Narendra, the hero of the movie, is a passive, childlike character, easily daunted by his elders who put obstacles in the path of the lovers’ union. He is a pale shadow of the more ubiquitous romantic hero who suffers the despair of se
paration or disappointment in love with a suprahuman intensity (by which I mean less that of an inconstant god than of the faithful child lover). Such a hero used to be very popular in Indian films until about 20 years ago. Since in India nothing ever disappears, whether religious cults, political parties, or mythological motifs, the romantic lover too lives on, though at present he is perhaps in the trough rather than at the crest of the wave. For my generation, however, the images of this lover, as played for example by Dilip Kumar in Devdas or Guru Datt in Pyasa, remain unforgettable.

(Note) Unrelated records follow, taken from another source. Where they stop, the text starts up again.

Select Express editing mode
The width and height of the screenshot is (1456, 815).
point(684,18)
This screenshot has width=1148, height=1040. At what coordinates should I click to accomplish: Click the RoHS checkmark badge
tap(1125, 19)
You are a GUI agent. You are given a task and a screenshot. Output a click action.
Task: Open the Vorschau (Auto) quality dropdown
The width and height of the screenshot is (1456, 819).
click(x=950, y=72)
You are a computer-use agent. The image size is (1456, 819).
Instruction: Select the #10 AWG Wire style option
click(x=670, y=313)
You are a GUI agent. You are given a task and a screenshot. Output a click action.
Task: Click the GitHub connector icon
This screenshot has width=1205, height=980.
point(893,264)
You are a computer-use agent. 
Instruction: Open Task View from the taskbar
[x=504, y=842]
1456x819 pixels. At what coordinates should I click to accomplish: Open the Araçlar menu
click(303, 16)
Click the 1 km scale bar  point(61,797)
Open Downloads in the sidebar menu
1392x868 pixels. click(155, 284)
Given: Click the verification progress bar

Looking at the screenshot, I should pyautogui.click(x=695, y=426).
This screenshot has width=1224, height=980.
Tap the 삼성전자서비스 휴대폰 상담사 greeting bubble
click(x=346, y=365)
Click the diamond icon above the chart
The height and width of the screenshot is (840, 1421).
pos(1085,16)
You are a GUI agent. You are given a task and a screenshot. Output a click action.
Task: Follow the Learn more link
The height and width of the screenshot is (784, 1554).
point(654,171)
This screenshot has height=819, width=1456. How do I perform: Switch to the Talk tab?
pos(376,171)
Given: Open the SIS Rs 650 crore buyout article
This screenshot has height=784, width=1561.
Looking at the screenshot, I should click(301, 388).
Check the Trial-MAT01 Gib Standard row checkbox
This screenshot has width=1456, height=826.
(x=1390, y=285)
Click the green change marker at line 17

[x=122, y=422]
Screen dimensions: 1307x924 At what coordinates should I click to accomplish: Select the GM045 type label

The Majnun-lover, as I would like to label this type after the hero of the well-known Islamic romance, has his cultural origins in a confluence of Islamic and Hindu streams. His home is as much in the Indo-Persian ghazal (those elegies of unhappy love where the lover bemoans the loss, the inaccessibility, or the turning away of the beloved) as in the lover’s laments of separation in Sanskrit and Tamil viraha poetry—of which Kaildasa’s Meghaduta (The Cloud Messenger) is perhaps the best-known example.
Elsewhere, I have discussed the psychological origins of the Majnun-lover as part of the imperious yet vulnerable erotic wishes of infancy.8 His is the wish for a total merger with the woman; his suffering, the wrenching wail of the infant who finds his budding self distintegrating in the mother’s absence. What he seeks to rediscover and reclaim in love is what is retrospectively felt to be paradise lost—the postpartum womb of life before ‘psychological birth,’ before the separation from the mother’s anima took place. These wishes are of course part of every man’s erotic being and it is only the phallic illusion of modern Western man which has tended to deny them legitimacy and reality.